Task instructions
Your task is to copy the lines from the line containing "Dismiss Дмитрий Медведев suggestion" through the end of the listing below, both included, without any pictures.

Start of Available data

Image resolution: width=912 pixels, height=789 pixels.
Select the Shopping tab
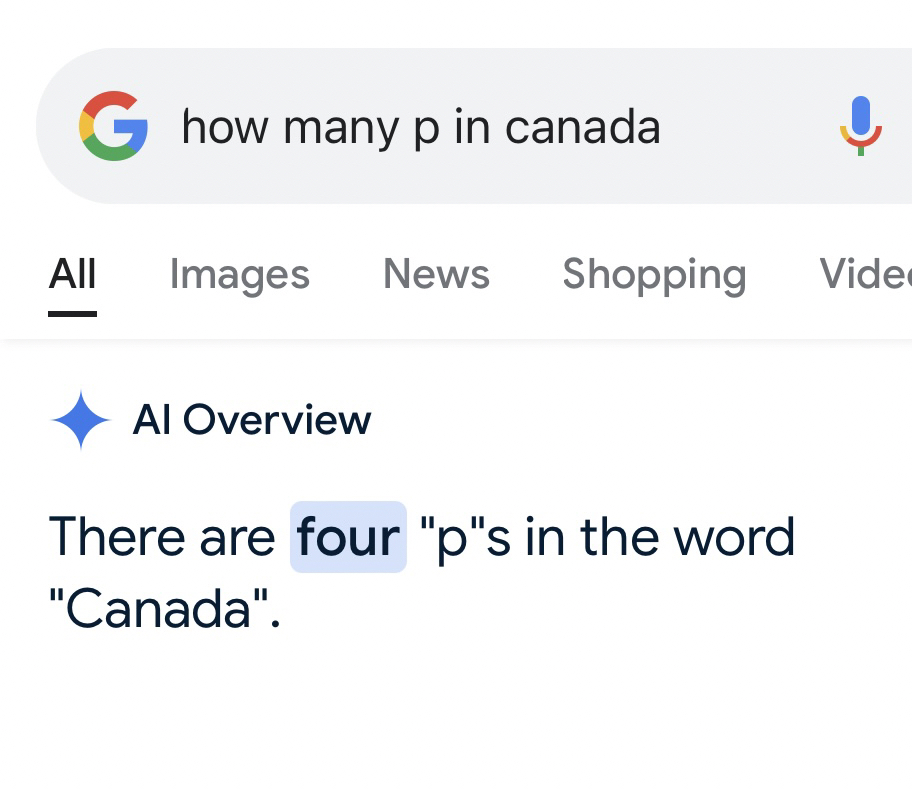654,274
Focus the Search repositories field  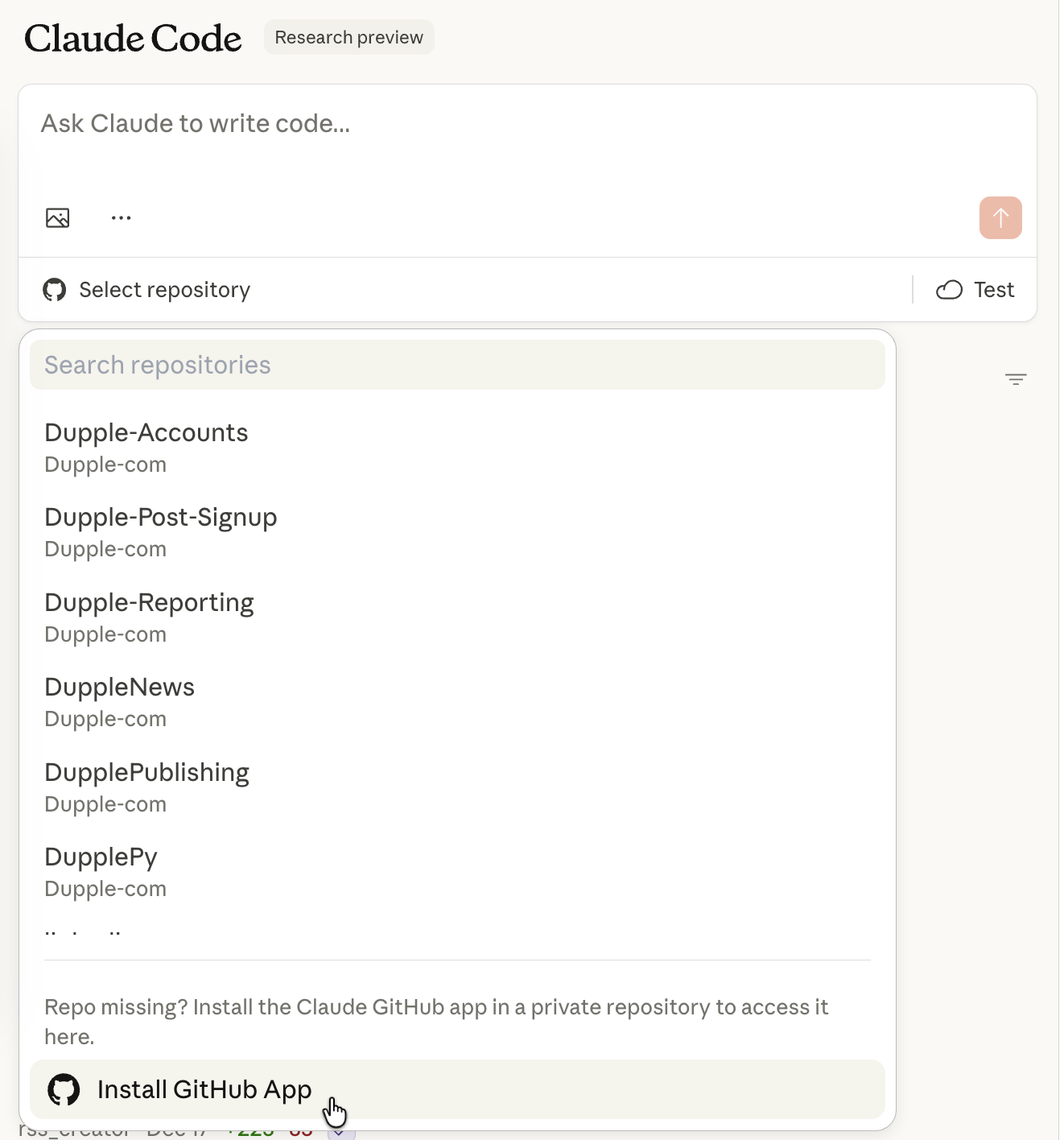(457, 365)
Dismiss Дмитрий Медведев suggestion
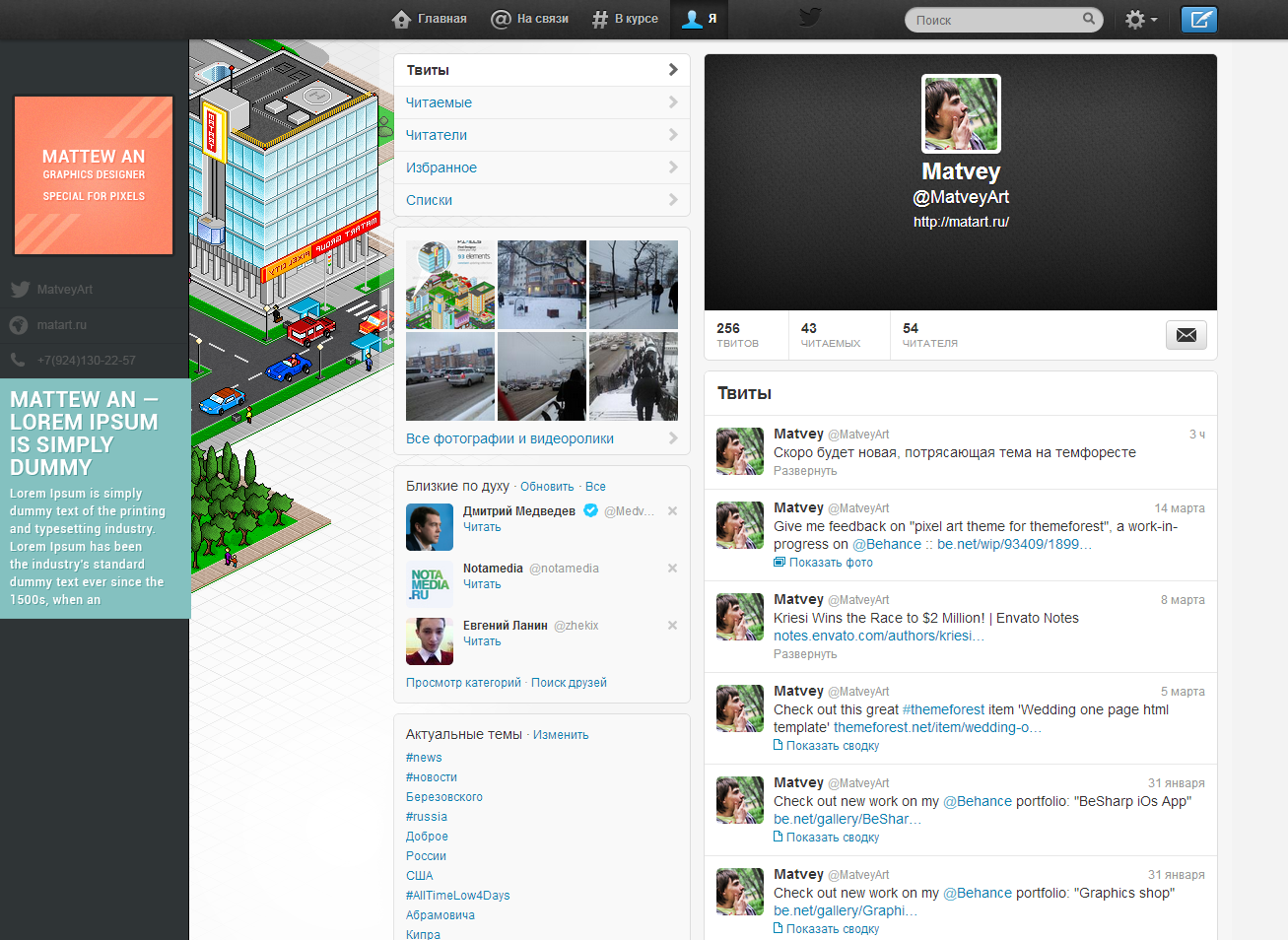Screen dimensions: 1288x940 [x=672, y=511]
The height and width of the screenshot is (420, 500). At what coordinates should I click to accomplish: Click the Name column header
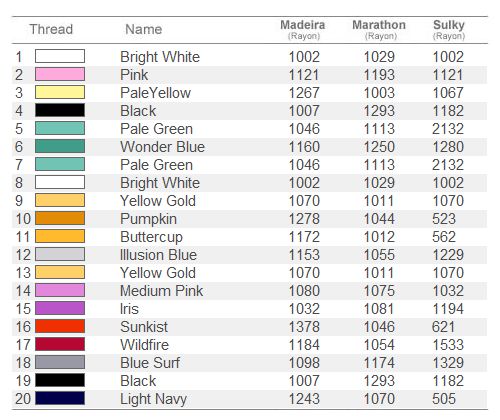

End of Available data

Output
Dismiss Дмитрий Медведев suggestion
Screen dimensions: 1288x940 [x=672, y=511]
The height and width of the screenshot is (420, 500). At what coordinates should I click to accomplish: Click the Name column header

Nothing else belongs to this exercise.